Non so se c’è empatia con la canzone da parte del pubblico oggi, ma forse ce n’è di più con chi leacanta. Dove sta andando la musica? La tendenza ci dice che il personaggio sia più forte delle canzoni. Negli anni 50 gli interpreti cantavano canzoni diverse. Oggi succede questo perché le canzoni hanno smesso di raccontare secondo me. La stagione dei grandi cantautori è in ombra e le canzoni sono un accessorio a qualcosa che facciamo durante la giornata. Il suono è omologato, stesso colore, stesso beat, e quindi si presta meno attenzione al tutto. Mi piacerebbe contribuire in piccola misura a riscoprire il valore della canzone testimone del suo tempo. Quella che guarda le piccole grandi cose e solleva questioni.

Il primo singolo, Je Suis, e anche il titolo dell’album, Credo, sono due verbi in prima persona. Avevi necessità di affermare te stesso?

Je Suis è un bussare alla porta di questo nuovo mondo per me, del cantautorato, e porre un punto e capo. Farsi un selfie in vista di un percorso nuovo che non aveva previsto la tua faccia finora. Per quanto riguarda Credo, è un titolo scelto da Renato, significa credere nelle canzoni che possano sollevare coscienze…parola grossa che sembra quasi dia fastidio, ma non è così.
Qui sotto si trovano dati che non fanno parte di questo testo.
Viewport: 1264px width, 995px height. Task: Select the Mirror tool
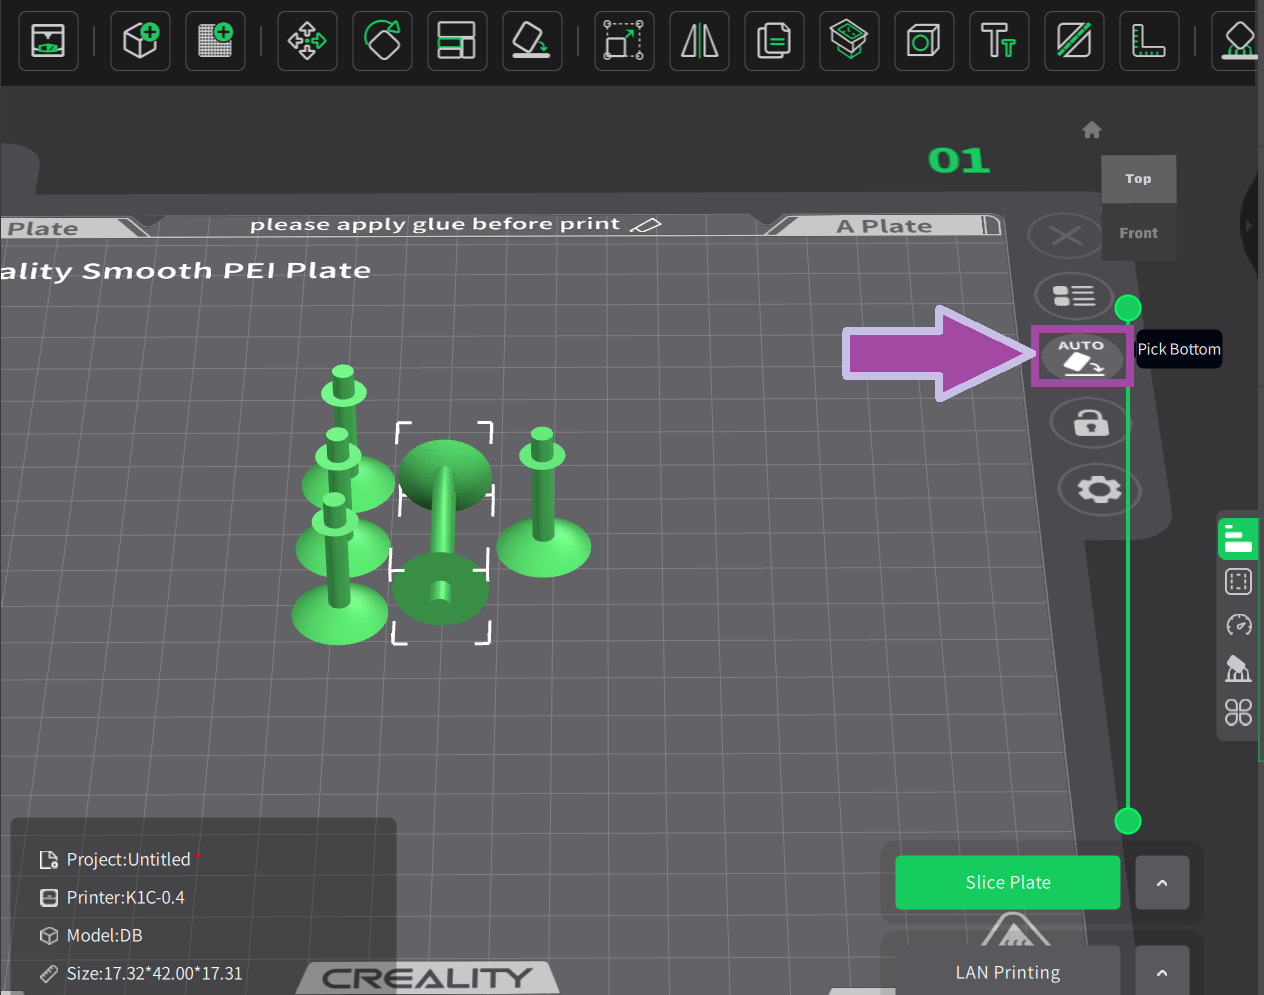click(699, 41)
Quel “Je Suis” rimanda anche ad altro…

La canzone nasce da uno slogan per gli attacchi terroristici di Parigi del 2015 e diventa slogan per sollevarci la coscienza, sembra quasi di partecipare alle rivoluzioni stando sul divano. Va bene guardare con occhi partecipati alle tragedie del mondo, ma c’è bisogno del corpo e della faccia per proporre qualcosa.

Oltre ai citati, hai lavorato con: Lucio Dalla, PFM, Sergio Endrigo, Ron, Antonello Venditti, Patty Pravo, Ornella Vanoni, Franco Califano, Tosca e Albano. Hai preso qualcosa da questi grandi?
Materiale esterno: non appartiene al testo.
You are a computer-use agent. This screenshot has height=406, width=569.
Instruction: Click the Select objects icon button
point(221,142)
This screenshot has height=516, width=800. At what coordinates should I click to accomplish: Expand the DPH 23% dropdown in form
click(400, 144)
In ogni canzone di questo disco rispondo alla domanda: cosa avrebbe detto Lucio Dalla o Franco Califano se avesse sentito questa canzone? Mi piace pensare di non tradire le aspettative di un percorso avviato. Ci sono state collaborazioni brevissime come con Sergio Endrigo, che aveva attenzione a dare peso a ogni parola, non c’è spazio per una parola accessoria nel suo repertorio, tutto deve essere significante. Lucio Dalla aveva la capacità di dire una frase in mille modi diversi. Di Zarrillo ammiro la musicalità. Degli altri ricordo la forza espressiva di cercare sonorità particolari della PFM, quattro teste diverse in una grande band. Da ognuno ho assorbito qualcosa, questo rigore che ti dice: i grandi non bluffano e non c’è niente di gettato al caso. Con loro, non c’è casualità nelle produzioni.

Per fare un disco da solista a quali musicisti ti sei affidato?

I musicisti che hanno lavorato a questo disco hanno lavorato anche in altri dischi a cui ho partecipato, devo riconoscere di essere stato fortunato. Mantenere alta l’asticella quando passavo dall’altra parte non era scontato, ma mi sento di dire che grazie a loro ci sono riuscito. Sono forte, mi osservano quelli che non ci sono più e devo per forza esserlo.